-- Work order --
Copy the data exactly; pictures stay out of the copy.

[Pixel coordinate grounding data]

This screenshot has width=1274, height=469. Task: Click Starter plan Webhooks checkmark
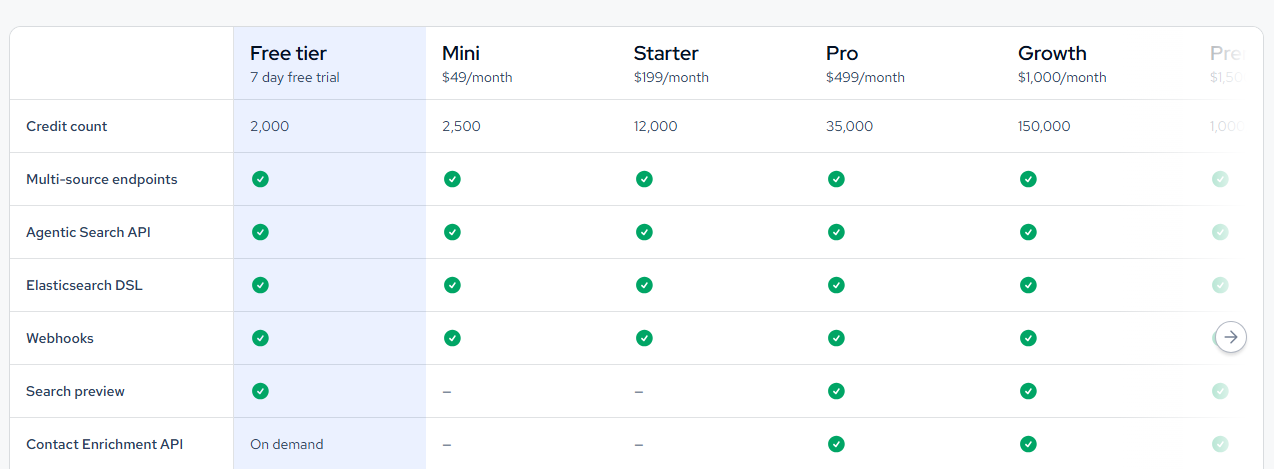pyautogui.click(x=644, y=338)
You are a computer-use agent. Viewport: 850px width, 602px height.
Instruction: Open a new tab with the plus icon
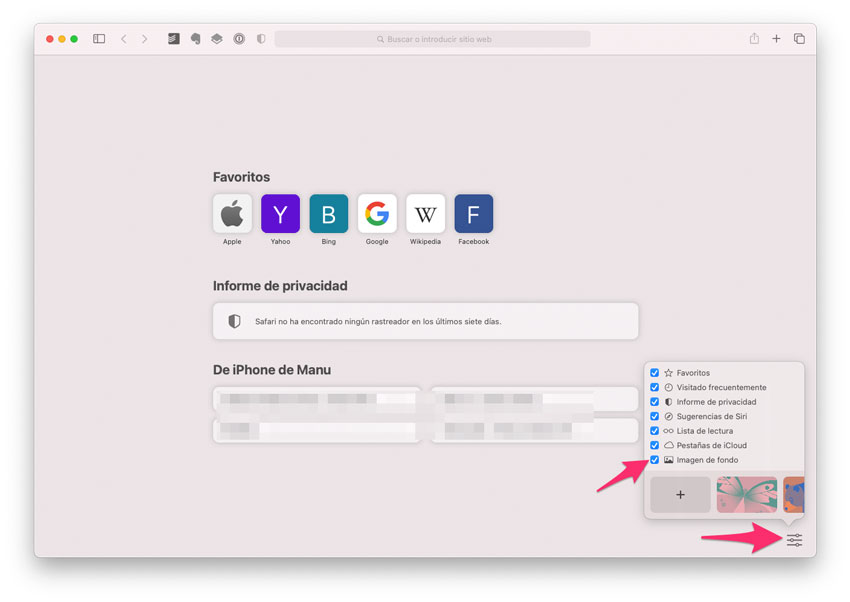(x=777, y=39)
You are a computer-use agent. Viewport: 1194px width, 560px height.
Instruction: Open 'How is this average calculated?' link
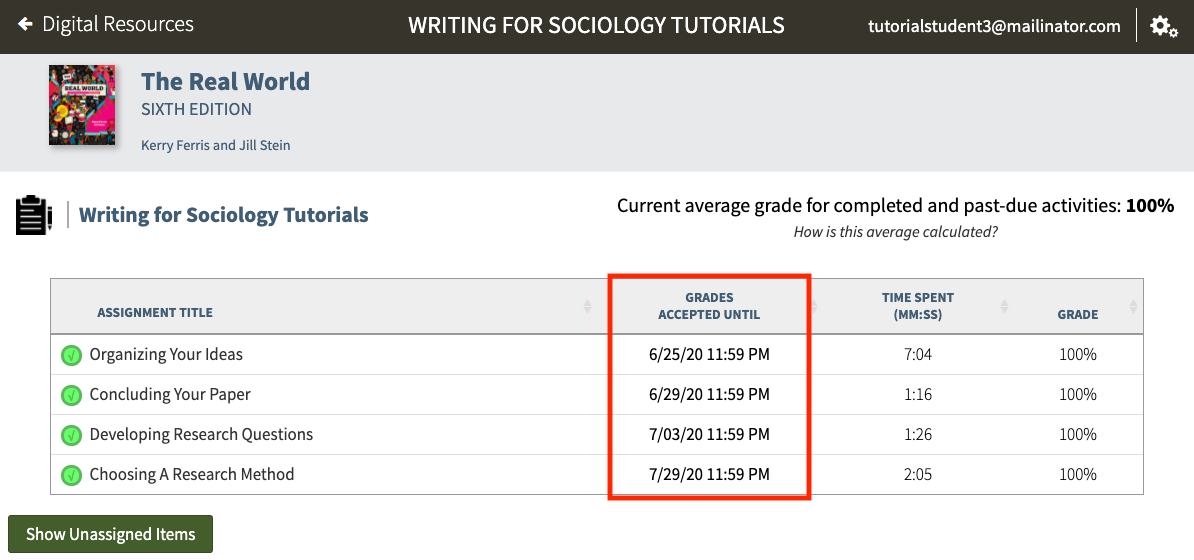pyautogui.click(x=895, y=232)
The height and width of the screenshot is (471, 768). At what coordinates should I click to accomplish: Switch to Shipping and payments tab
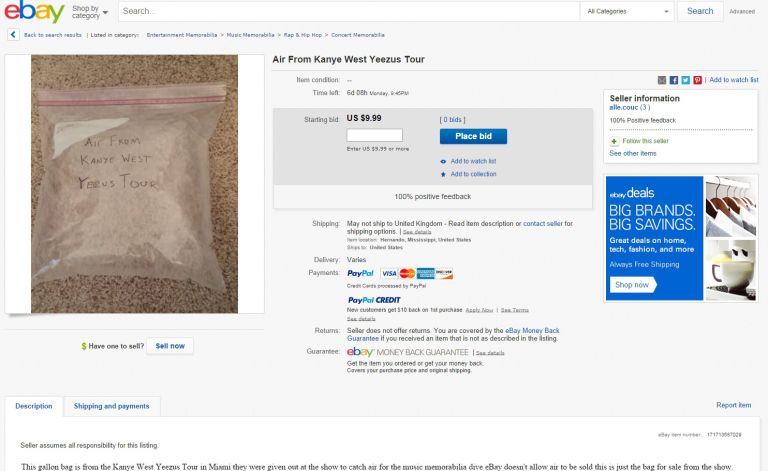tap(111, 406)
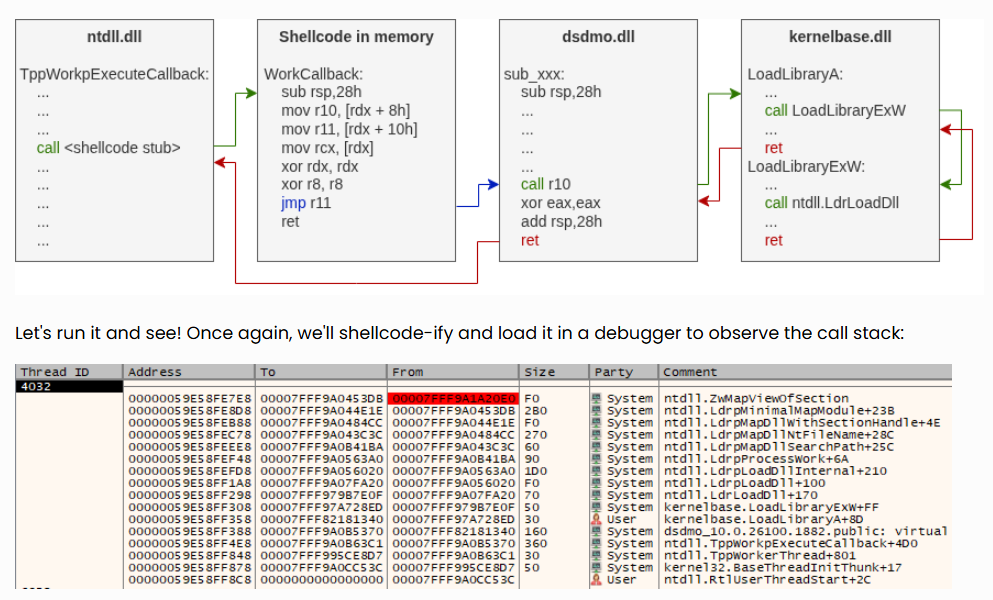This screenshot has width=993, height=600.
Task: Click System icon in kernel32.BaseThreadInitThunk+17 row
Action: (596, 567)
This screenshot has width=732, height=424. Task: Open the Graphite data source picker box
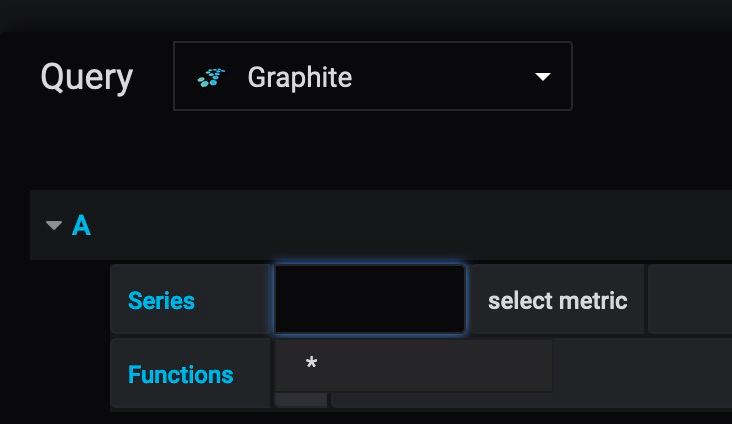373,76
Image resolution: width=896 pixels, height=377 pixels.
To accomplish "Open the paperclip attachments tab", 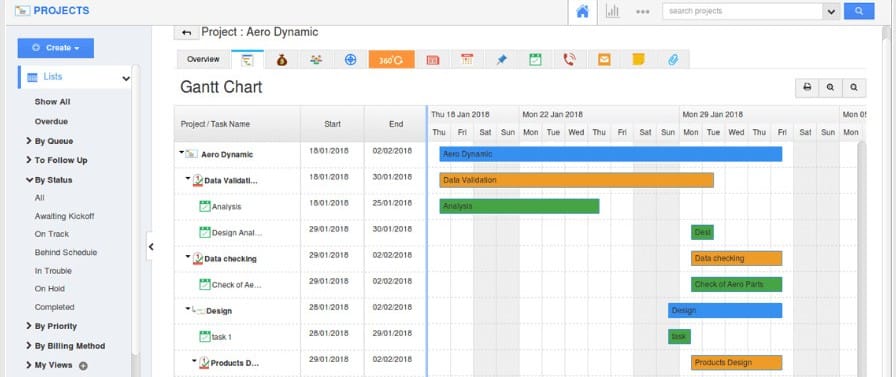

-- Result for this task --
This screenshot has width=1274, height=469. Task: Click Starter plan Webhooks checkmark
pyautogui.click(x=644, y=338)
You are a computer-use agent. Viewport: 850px width, 602px height.
Instruction: Open a new tab with the plus icon
(x=777, y=39)
You are a computer-use agent. Viewport: 1194px width, 560px height.
Instruction: Open 'How is this average calculated?' link
pyautogui.click(x=895, y=232)
The height and width of the screenshot is (471, 768). At what coordinates should I click to accomplish: Switch to Shipping and payments tab
tap(111, 406)
This screenshot has width=993, height=600.
Task: Click System icon in kernel32.BaseThreadInitThunk+17 row
Action: (596, 567)
This screenshot has width=732, height=424. Task: Open the Graphite data source picker box
373,76
Image resolution: width=896 pixels, height=377 pixels.
To accomplish "Open the paperclip attachments tab", 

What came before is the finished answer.